Abrir a porta desse esconderijo sem nenhuma escolta. São muitos os minutos em que os acompanhantes não dão sinal de vida. Era o que eu imaginava. O senhor ministro não tinha forte intenção em descobrir Fernanda. O teatro que demonstrou inicialmente em a querer encontrar foi bem ensaiado. Seria impossível que os guardas pudessem ficar para trás perdidos com tamanha facilidade. Foram ordens superiores que os fizeram voltar. E assim vejo mais uma íntima vontade ser realizada. Habituamo-nos com facilidade a esta espécie de jogo e de poder. A capacidade divinatória de Fernanda está por perto. É mais poderosa do que antes a voz que me vai dizendo para avançar na direcção do coração do bosque.
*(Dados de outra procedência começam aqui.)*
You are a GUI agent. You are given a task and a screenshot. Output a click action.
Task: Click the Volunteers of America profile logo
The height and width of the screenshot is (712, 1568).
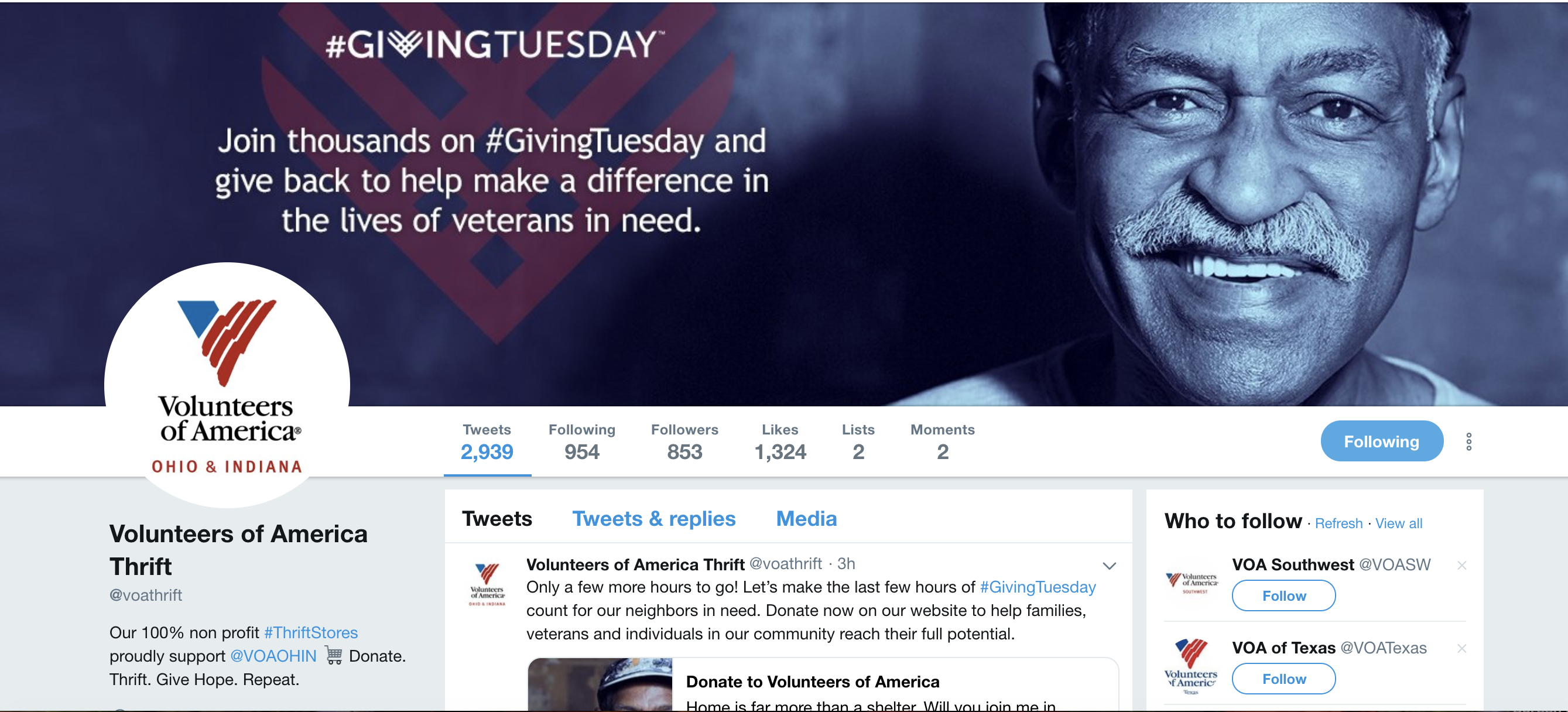pos(227,385)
Em protecção total e escondida da luz do dia, dos mais perspicazes batedores, das clareiras que viviam lá atrás, a pequena gruta dá-se finalmente a conhecer pela vegetação que lhe alcatifa a entrada. Nunca estive tão perto da razão e da verdade, e nunca antes alguma coisa me pareceu tão real e tão presente. É aqui que Fernanda se encontra resguardada de tudo e de todos.

Deixei-me conduzir até ela para que me possa renovar com o seu amor.